→ Série d'exercices:
• 1. Reproduisez la partie de l'extrait choisi qui commence par "Justement pour toucher" et se poursuit jusqu'à "a été opérationnalisé.".
• 2. Répondez aux questions suivantes d'après l'extrait choisi :
(a) Quelles deux chambres forment le Parlement réuni en congrès ?
(b) En quelle année a eu lieu la révision constitutionnelle mentionnée ?
(c) À quel moment un organe nouvellement créé prend-il sa place et joue-t-il son rôle ?

→ Extrait choisi:
Mais pour revenir sur ces choses, il faudrait déjà qu'on révise la Constitution, puisque le Sénat est à présent cristallisé dans le marbre de la Constitution. Il faudra donc toucher à la Constitution pour revenir sur ces choses-là.
Justement pour toucher à cette Constitution, il faut maintenant le Parlement réuni en congrès, c'est-à-dire l'Assemblée nationale et le Sénat, puisque le Burkina est désormais bicaméral. Or, la IIe Chambre n'est pas encore effective. Que faire ?
• Vous touchez là à un véritable problème de la révision constitutionnelle de 2012 qui fait qu'on n'a pas prévu de dispositions transitoires y relatives. C'est un problème majeur, mais qui n'est pas insurmontable, dans la mesure où en droit constitutionnel (institutionnel), un organe nouvellement créé dans le paysage institutionnel ne prend sa place et ne joue son rôle que lorsqu'il a été opérationnalisé.

→ Données enregistrées:
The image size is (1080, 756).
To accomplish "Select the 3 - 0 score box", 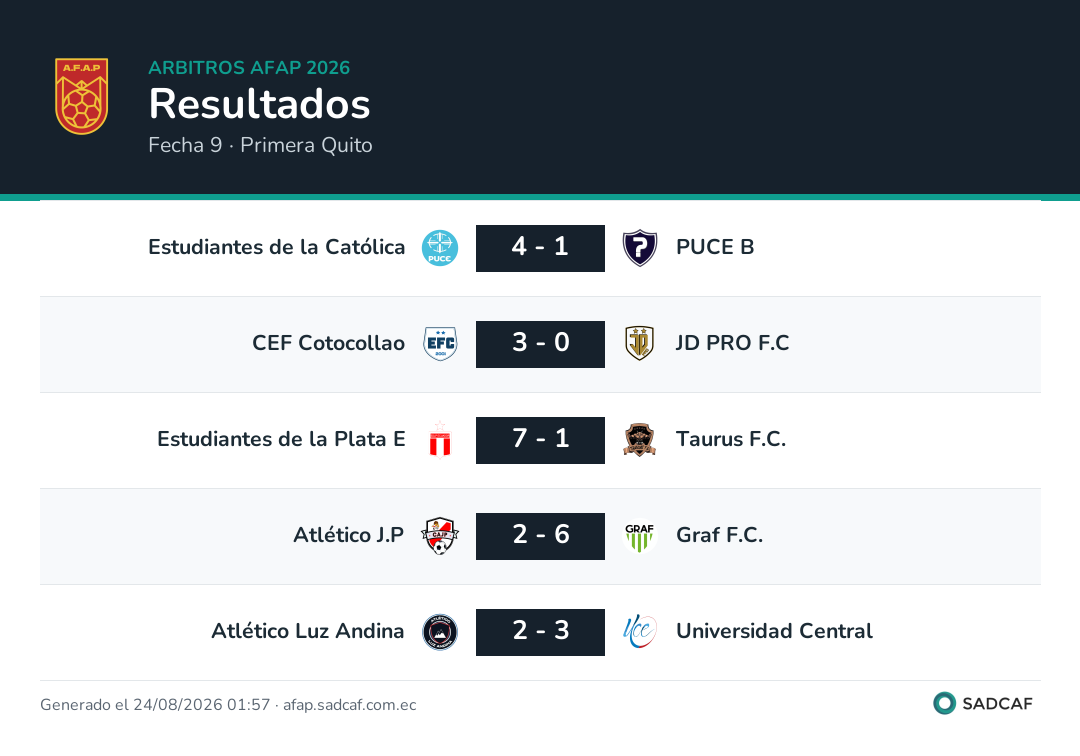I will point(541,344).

--

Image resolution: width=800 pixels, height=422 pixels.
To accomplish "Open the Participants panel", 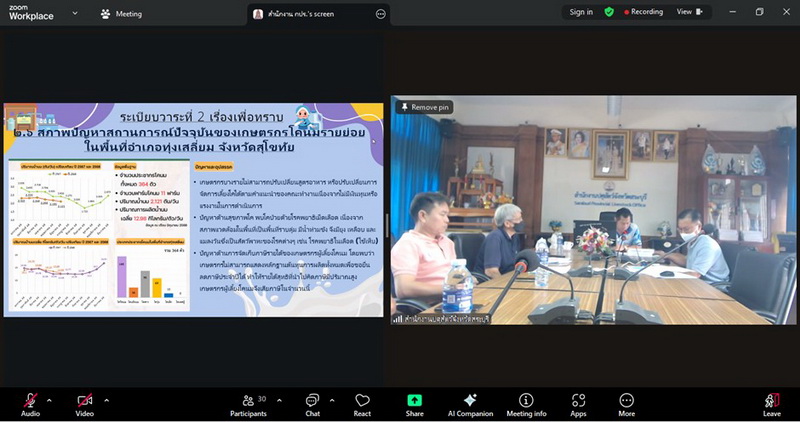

→ Réponses par exercice:
• 1.
Justement pour toucher à cette Constitution, il faut maintenant le Parlement réuni en congrès, c'est-à-dire l'Assemblée nationale et le Sénat, puisque le Burkina est désormais bicaméral. Or, la IIe Chambre n'est pas encore effective. Que faire ?
• Vous touchez là à un véritable problème de la révision constitutionnelle de 2012 qui fait qu'on n'a pas prévu de dispositions transitoires y relatives. C'est un problème majeur, mais qui n'est pas insurmontable, dans la mesure où en droit constitutionnel (institutionnel), un organe nouvellement créé dans le paysage institutionnel ne prend sa place et ne joue son rôle que lorsqu'il a été opérationnalisé.

• 2.
(a) L'Assemblée nationale et le Sénat.
(b) En 2012.
(c) Lorsqu'il a été opérationnalisé.